SUPPLIED DATA:
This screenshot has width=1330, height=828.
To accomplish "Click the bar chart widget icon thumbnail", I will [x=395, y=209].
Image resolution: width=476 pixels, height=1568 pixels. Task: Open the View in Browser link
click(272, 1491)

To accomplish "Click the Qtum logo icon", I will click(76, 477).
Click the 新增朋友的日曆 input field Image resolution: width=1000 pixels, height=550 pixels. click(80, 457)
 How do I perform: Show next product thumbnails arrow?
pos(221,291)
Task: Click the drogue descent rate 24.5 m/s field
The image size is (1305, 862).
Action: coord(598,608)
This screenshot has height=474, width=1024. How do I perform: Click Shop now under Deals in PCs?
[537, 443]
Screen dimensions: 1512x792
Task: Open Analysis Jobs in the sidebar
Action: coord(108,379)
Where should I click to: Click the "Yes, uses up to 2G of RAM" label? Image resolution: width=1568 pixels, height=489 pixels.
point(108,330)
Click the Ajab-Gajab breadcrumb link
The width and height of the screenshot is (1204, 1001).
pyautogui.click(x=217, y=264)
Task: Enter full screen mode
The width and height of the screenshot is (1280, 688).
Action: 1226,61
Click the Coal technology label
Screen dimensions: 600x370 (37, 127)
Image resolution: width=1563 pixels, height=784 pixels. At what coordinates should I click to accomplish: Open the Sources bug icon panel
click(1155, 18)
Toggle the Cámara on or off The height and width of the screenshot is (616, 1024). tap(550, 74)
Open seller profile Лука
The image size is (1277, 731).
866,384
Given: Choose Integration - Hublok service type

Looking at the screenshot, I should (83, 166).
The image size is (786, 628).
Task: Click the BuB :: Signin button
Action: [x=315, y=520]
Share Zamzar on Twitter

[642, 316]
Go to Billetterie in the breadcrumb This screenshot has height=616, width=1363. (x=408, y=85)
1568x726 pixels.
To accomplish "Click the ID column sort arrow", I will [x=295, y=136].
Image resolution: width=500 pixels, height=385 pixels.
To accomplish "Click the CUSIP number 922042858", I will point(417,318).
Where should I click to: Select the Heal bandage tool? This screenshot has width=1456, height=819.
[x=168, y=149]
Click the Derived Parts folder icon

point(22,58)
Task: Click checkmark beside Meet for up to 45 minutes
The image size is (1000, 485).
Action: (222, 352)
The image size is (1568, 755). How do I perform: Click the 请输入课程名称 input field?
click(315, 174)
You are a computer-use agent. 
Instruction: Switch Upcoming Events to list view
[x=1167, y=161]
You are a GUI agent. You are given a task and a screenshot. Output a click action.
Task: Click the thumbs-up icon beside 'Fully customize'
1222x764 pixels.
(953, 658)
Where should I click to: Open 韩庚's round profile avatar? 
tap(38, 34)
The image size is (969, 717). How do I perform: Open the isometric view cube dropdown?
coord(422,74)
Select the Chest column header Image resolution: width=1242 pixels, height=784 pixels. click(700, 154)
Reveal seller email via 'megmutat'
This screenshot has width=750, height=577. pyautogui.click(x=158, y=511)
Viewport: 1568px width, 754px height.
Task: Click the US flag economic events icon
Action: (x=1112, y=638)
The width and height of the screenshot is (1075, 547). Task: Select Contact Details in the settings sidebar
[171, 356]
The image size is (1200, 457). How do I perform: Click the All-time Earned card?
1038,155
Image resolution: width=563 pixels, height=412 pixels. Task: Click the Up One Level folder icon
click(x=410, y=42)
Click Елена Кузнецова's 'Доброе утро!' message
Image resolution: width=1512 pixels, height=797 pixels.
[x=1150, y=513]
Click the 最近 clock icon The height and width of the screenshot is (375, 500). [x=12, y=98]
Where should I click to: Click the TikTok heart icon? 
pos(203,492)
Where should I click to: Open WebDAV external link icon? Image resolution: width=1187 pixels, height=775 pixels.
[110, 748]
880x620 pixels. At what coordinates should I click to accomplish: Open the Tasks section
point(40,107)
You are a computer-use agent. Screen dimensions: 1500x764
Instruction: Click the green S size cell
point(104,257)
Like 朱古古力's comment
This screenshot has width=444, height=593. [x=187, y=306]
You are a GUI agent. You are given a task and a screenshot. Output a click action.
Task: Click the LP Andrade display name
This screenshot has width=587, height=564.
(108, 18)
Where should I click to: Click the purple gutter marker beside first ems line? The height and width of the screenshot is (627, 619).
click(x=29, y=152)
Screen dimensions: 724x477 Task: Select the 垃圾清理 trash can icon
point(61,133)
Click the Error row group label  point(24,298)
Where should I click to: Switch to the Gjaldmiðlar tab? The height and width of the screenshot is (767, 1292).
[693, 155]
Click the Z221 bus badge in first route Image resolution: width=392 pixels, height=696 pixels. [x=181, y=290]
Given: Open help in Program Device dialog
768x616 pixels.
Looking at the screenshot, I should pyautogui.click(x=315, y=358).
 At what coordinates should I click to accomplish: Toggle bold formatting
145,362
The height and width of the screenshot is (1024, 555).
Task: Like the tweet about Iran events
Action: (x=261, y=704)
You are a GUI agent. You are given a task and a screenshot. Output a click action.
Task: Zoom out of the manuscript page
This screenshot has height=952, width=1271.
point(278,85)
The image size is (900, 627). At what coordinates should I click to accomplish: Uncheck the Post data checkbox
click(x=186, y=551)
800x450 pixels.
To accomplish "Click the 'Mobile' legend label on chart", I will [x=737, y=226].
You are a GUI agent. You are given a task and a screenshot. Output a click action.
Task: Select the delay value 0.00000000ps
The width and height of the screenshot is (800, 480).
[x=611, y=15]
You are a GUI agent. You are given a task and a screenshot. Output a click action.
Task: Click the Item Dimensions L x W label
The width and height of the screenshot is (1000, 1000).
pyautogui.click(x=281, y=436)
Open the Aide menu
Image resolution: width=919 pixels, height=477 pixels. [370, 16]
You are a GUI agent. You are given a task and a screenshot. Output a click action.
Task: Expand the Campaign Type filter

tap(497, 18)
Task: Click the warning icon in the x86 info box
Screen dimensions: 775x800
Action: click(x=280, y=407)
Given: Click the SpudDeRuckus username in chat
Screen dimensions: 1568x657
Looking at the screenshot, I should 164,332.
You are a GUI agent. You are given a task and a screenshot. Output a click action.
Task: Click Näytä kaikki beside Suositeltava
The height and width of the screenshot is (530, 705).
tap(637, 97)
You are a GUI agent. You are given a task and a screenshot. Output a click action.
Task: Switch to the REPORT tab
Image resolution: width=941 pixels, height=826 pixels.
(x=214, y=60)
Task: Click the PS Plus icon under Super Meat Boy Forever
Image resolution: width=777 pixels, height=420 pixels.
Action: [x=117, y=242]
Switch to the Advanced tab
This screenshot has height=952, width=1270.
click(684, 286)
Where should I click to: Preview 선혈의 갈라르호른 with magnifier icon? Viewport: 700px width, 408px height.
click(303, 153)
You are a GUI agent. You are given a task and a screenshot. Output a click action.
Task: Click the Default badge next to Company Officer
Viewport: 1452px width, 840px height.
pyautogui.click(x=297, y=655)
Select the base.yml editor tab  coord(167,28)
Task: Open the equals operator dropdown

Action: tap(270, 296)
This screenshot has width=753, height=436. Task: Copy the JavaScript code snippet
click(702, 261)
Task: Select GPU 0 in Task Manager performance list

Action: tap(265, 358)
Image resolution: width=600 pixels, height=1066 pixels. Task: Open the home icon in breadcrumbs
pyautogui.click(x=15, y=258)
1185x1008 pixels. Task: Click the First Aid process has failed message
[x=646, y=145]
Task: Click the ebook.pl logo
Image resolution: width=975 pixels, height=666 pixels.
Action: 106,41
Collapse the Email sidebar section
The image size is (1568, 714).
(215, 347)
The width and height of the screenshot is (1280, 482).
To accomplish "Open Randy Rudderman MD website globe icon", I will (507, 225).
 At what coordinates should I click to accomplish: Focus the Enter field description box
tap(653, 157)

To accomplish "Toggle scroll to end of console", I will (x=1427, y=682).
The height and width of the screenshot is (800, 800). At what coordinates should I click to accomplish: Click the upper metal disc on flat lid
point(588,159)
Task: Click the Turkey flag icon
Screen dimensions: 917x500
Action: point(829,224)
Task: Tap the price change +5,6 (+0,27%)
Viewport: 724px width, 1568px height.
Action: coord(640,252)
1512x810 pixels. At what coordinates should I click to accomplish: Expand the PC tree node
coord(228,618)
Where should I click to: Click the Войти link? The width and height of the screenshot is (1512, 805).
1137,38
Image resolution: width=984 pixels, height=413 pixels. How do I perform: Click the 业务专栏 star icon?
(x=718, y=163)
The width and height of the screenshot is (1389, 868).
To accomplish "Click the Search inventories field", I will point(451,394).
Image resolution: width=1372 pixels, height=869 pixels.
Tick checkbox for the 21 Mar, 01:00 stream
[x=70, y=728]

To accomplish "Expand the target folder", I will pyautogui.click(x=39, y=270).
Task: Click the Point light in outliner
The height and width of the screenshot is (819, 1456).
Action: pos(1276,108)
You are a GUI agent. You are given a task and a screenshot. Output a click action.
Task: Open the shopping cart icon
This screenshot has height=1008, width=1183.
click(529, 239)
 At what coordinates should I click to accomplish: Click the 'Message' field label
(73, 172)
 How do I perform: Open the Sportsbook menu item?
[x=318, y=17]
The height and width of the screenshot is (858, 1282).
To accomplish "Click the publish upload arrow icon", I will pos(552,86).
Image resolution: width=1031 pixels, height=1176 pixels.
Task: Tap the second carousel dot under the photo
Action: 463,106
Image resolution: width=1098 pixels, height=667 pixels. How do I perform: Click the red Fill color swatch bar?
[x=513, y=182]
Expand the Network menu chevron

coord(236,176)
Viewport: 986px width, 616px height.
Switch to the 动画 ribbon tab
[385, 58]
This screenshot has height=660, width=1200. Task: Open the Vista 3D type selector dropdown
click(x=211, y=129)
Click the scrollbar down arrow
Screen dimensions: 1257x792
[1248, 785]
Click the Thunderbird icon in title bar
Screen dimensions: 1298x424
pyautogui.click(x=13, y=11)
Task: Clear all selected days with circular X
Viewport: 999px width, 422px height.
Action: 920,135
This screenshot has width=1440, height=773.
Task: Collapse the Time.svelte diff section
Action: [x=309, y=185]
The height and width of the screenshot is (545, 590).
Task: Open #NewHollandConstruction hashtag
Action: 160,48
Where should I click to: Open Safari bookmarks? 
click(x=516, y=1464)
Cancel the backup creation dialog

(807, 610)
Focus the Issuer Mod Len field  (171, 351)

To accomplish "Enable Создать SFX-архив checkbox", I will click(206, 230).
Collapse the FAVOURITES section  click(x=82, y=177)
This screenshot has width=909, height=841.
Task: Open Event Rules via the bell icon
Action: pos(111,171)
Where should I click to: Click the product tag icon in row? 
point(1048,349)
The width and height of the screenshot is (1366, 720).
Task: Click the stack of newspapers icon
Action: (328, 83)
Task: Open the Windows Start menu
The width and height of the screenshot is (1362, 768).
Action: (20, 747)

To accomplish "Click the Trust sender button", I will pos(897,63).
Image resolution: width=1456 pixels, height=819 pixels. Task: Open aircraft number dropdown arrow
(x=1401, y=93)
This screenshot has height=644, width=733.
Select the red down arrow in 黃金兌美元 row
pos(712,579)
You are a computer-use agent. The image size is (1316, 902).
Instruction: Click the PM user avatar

WHAT TO DO:
Find every line in the entries above that contains the string "input" and copy each such line. Treat uppercase and lowercase letters as different.

ANSWER TO THE EXERCISE:
Click the 新增朋友的日曆 input field Image resolution: width=1000 pixels, height=550 pixels. click(80, 457)
The image size is (1568, 755). How do I perform: Click the 请输入课程名称 input field?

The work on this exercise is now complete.